Task objective —
In the data below, begin at the line with "Given: Switch to the Detection rules tab" and stop after the line with "Screen dimensions: 702x436"; output those lines exactly and no pictures.

Records shown —
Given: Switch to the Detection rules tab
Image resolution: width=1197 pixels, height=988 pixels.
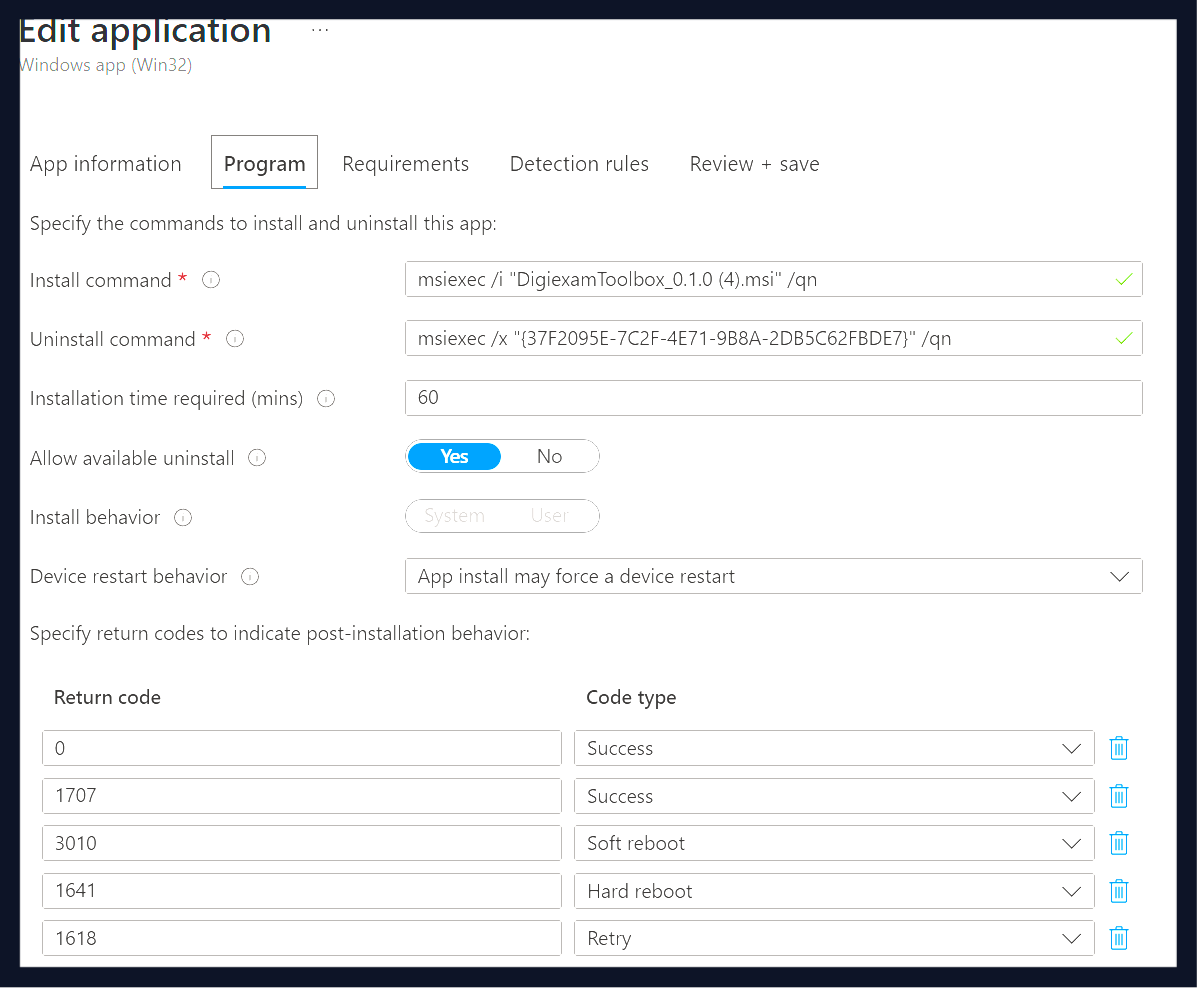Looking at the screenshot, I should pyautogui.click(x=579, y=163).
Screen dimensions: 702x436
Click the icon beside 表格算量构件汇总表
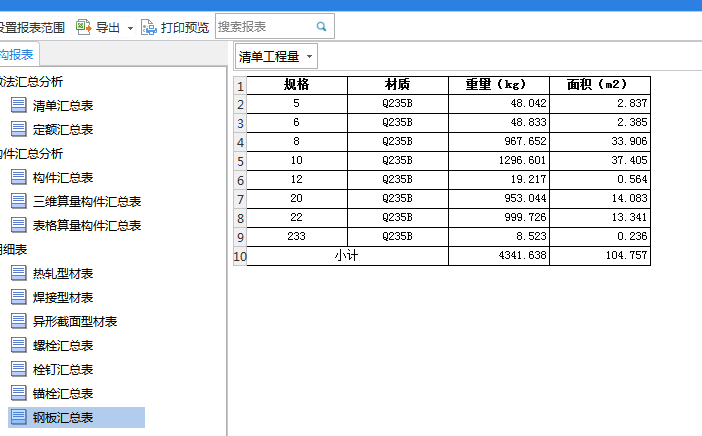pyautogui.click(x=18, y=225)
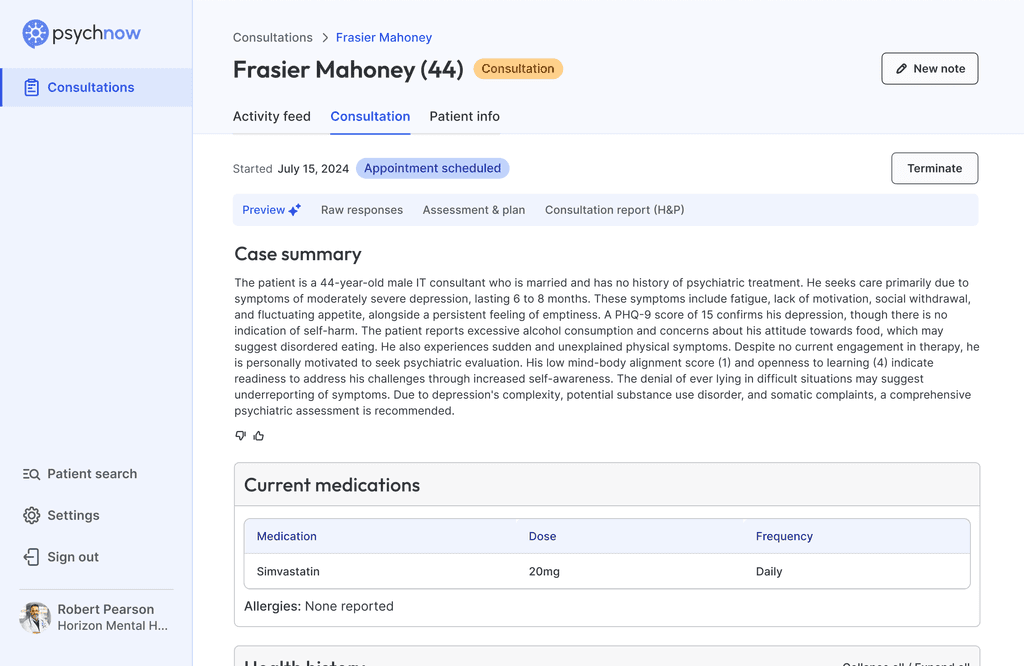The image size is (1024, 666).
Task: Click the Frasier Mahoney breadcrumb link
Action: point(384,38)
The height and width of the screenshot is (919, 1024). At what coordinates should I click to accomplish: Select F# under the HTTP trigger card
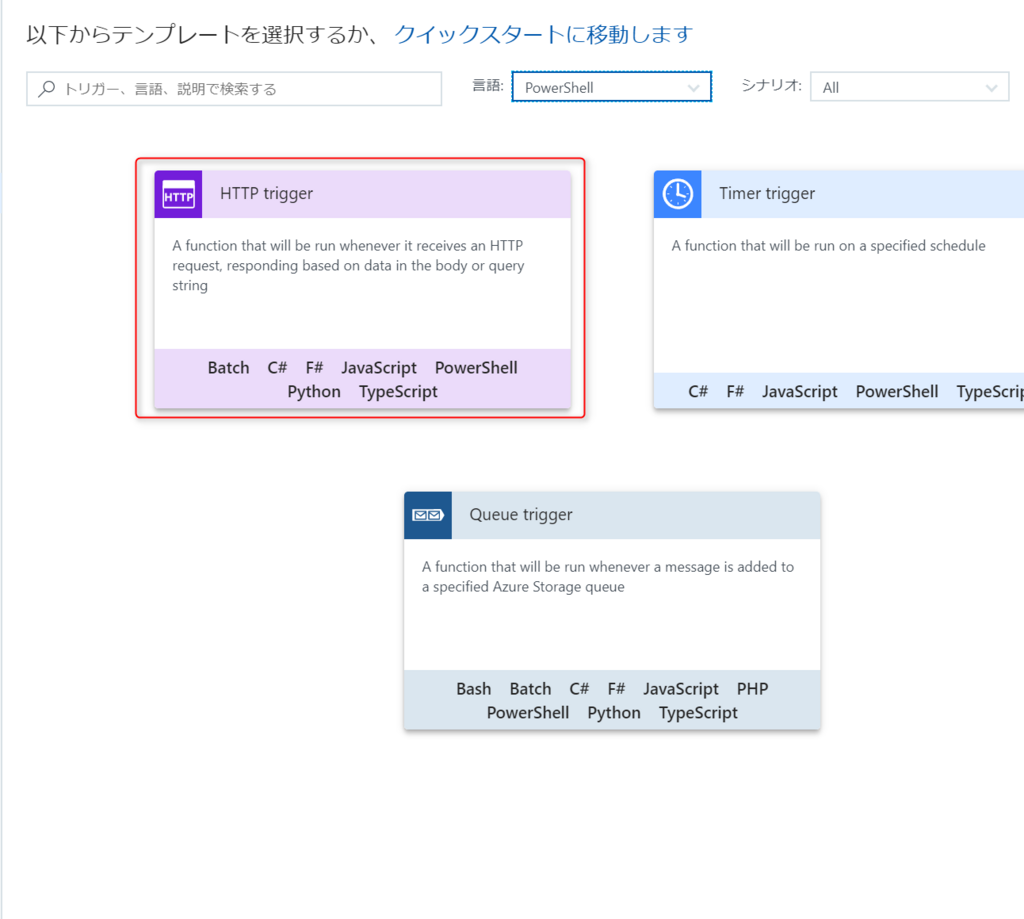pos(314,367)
--
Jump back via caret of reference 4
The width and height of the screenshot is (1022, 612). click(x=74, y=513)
--
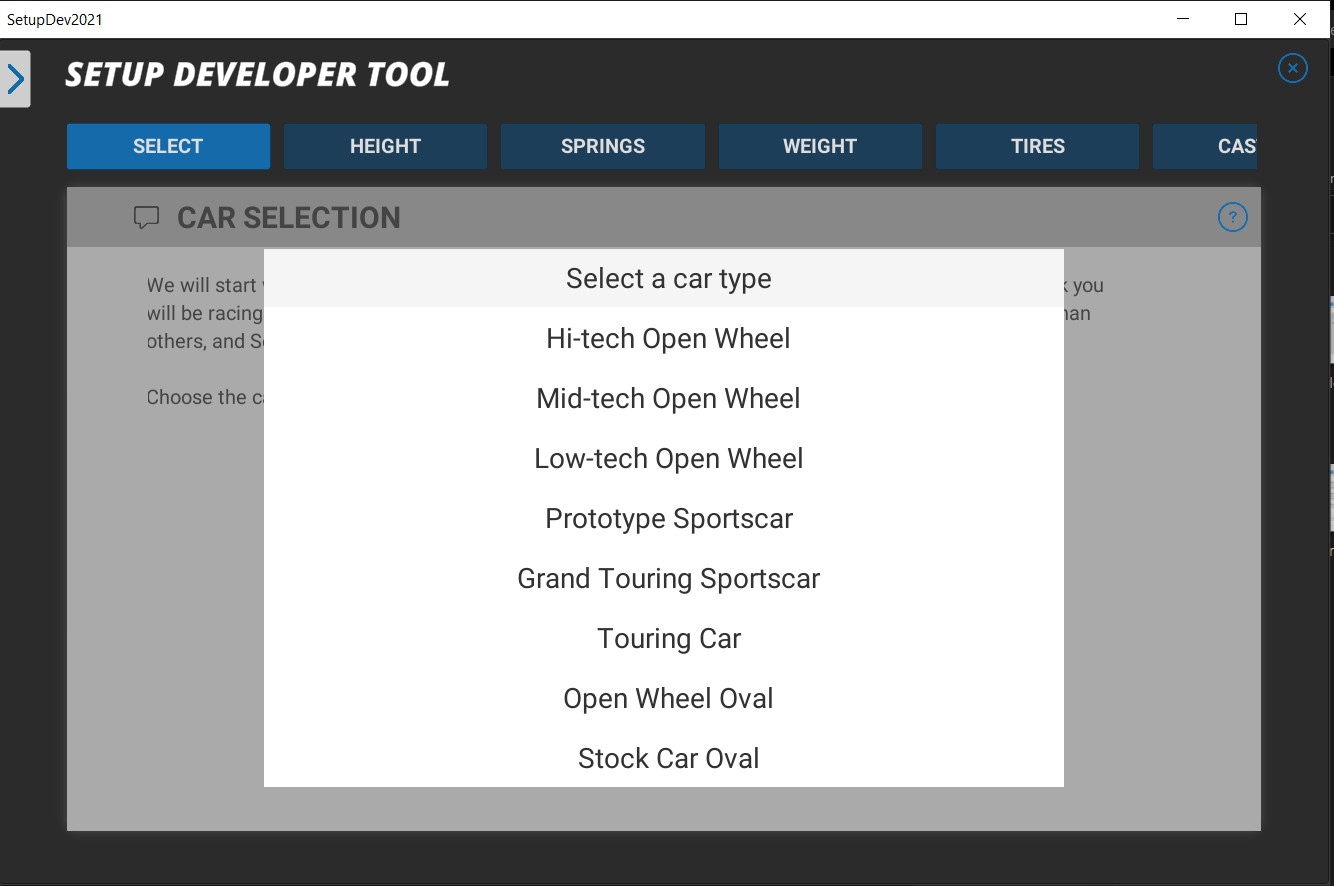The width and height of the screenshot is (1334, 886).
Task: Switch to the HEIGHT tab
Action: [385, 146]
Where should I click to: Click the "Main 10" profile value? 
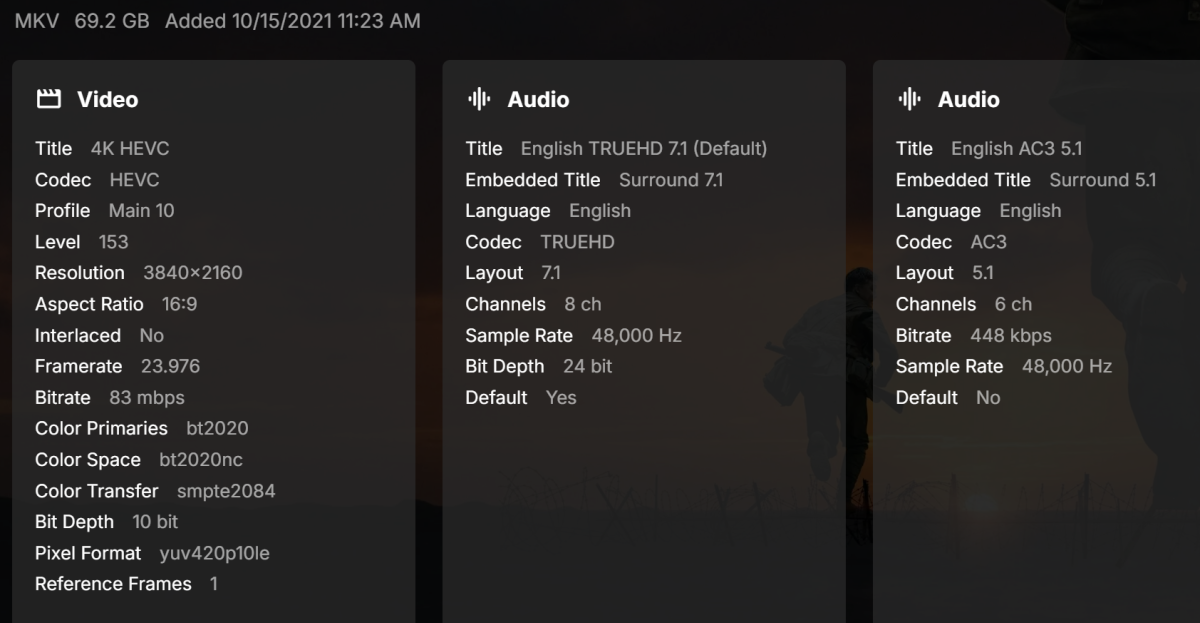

Your response —
Given: Switch to the Detection rules tab
Image resolution: width=1197 pixels, height=988 pixels.
Looking at the screenshot, I should pyautogui.click(x=579, y=163).
Screen dimensions: 702x436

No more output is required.